Enter Abe Lazarus, local leader of the Communist Party. In May 1935, he attempted to lead 2000 local residents in demolishing the walls. This was stopped by the police and, according to a party member, by the capitulation of “certain legalist members of the [tenants’] committee”.

Protesters in May 1935, via Municipal Dreams blog.

In June 1938, the council steamrollered the walls – but were forced to rebuild them after being sued by Saxton. During World War Two, a tank drove through the walls while on a practice exercise, but the War Office paid for the rebuilding.
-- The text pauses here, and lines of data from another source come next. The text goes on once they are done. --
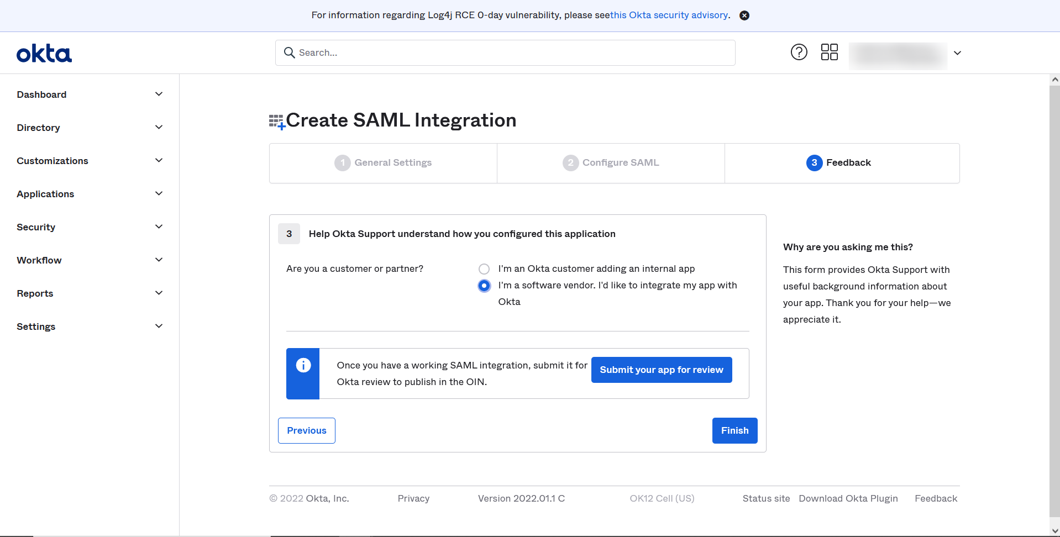Click the Create SAML Integration app icon
The image size is (1060, 537).
click(277, 122)
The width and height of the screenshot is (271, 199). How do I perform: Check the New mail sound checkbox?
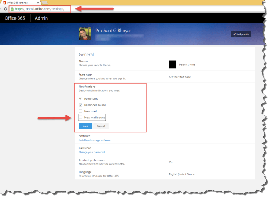pos(81,117)
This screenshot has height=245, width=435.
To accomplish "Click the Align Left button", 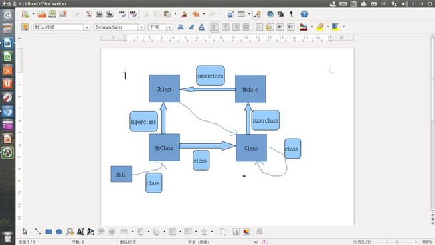I will pyautogui.click(x=214, y=27).
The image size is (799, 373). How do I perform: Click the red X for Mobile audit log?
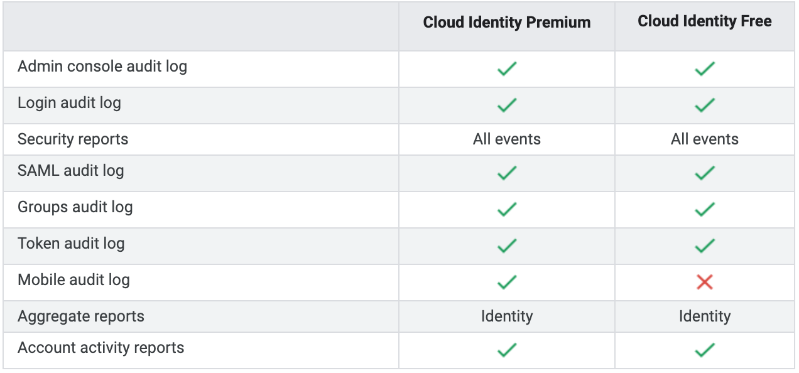tap(705, 283)
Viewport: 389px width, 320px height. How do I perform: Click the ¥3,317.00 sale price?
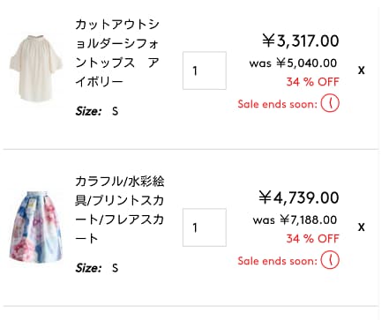[301, 41]
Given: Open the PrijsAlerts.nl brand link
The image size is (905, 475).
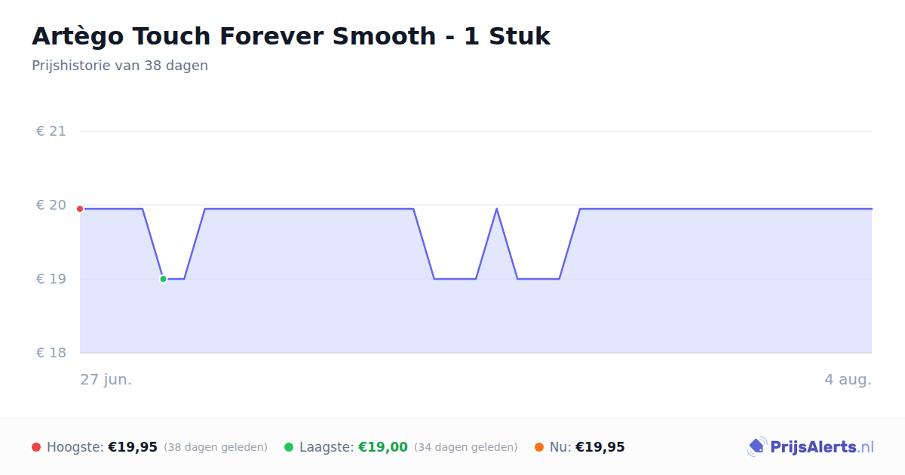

In 1953, councils in England were given powers of compulsory purchase and Oxford City Council adopted them in 1955. The city purchased the strips of land on which the walls stood for £1000 and on 9th March 1959, the walls came down.

Councillor Edmund Gibbs, Chairman of the City Estates Committee and son of a long time campaigner for demolition, took the first swipe at the walls with a pickaxe.

People in suits and coats watching destruction of the Cutteslowe Walls by workers standing on a platform. Source: Oxford City Council.

Visitors to Aldrich Road can see a blue plaque, unveiled in 2006, where the walls once stood. Sections of the iron spikes can be seen in the Museum of Oxford’s collection.

Blue plaque showing the location of the Cutteslowe walls. Source: Oxfordshire Blue Plaque Society. 
The site of the Aldrich Road wall today: Clive Saxton’s housing on the left, Oxford City Council’s on the right. Image from Google Street View.

The Cutteslowe Walls may seem like a relic from long ago. But modern urban design can still achieve the same effect, sometimes accidentally, sometimes deliberately.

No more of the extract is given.